Emulsiflex c5 cell homogenizer

Proteins bearing an N-terminal, TEV-cleavable His₆-tag were produced in E. coli Rosetta 2 (DE3) or E. coli BL21 (DE3) RIL cells in auto-inducing ZY medium [58 (link)] for 24 h at 18 °C. The following steps were performed at 4 °C. Cells were resuspended in solubilization buffer (50 mM sodium phosphate, pH 8.0, 500 mM NaCl, 30 mM imidazole, 5 mM β-mercaptoethanol) and lyzed using an EmulsiFlex-C5 cell homogenizer (Avestin). The soluble fraction was separated from the insoluble fraction by centrifugation for 30 min at 55,900 x g in an Avanti J-26 XP centrifuge (Beckman Coulter). Target proteins were captured on Ni²⁺-NTA resin (GE Healthcare), washed with solubilization buffer and eluted with elution buffer (250 mM imidazole, pH 8.0, 300 mM NaCl, 5 mM β-mercaptoethanol).

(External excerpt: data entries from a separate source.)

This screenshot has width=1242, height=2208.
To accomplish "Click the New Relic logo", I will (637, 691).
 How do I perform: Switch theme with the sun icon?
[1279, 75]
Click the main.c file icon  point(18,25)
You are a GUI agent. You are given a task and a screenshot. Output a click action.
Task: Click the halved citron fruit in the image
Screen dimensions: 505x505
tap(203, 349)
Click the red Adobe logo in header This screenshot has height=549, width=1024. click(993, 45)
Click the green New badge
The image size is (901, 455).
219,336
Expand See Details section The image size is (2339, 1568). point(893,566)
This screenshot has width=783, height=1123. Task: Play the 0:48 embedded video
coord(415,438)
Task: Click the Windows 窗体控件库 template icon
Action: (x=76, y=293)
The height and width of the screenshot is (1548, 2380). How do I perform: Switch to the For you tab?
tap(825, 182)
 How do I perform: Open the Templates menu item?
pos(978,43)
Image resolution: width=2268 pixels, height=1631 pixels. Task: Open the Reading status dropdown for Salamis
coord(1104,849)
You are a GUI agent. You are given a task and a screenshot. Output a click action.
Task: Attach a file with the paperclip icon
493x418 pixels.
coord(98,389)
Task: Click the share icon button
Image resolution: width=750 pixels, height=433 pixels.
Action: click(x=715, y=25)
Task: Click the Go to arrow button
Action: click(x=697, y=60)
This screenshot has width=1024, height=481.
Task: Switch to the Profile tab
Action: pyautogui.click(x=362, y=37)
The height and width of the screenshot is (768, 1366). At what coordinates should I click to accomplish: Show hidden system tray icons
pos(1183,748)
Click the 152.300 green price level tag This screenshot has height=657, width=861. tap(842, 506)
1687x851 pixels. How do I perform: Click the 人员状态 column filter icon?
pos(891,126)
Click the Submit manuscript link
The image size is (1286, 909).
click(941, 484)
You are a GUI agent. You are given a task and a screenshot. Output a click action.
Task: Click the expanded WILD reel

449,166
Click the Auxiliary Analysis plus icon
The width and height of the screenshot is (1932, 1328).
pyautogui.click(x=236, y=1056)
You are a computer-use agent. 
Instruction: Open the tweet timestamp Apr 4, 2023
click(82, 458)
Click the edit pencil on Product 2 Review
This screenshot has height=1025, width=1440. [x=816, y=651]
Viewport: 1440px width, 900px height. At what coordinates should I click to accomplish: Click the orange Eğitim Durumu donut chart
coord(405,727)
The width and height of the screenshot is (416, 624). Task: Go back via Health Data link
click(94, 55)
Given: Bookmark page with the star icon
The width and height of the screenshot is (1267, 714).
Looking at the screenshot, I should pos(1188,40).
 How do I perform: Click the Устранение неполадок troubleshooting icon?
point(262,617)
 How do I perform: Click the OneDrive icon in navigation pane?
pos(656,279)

Tags were cleaved with 1:50 TEV during overnight dialysis against 10 mM sodium phosphate, pH 8.0, 300 mM NaCl, 30 mM imidazole, 5 mM β-mercaptoethanol, and cleaved samples were again passed over Ni²⁺-NTA resin. The flow-through was collected, concentrated, and subjected to size exclusion chromatography (SEC) in SEC buffer (10 mM Tris-HCl, pH 8.0, 300 mM NaCl, 0.1 mM EDTA, 1 mM DTT) using Superdex 75 and Superdex 200 columns (GE Healthcare). Peak fractions were analyzed by SDS-PAGE. Fractions containing the target protein were pooled, concentrated, and shock-frozen in liquid nitrogen.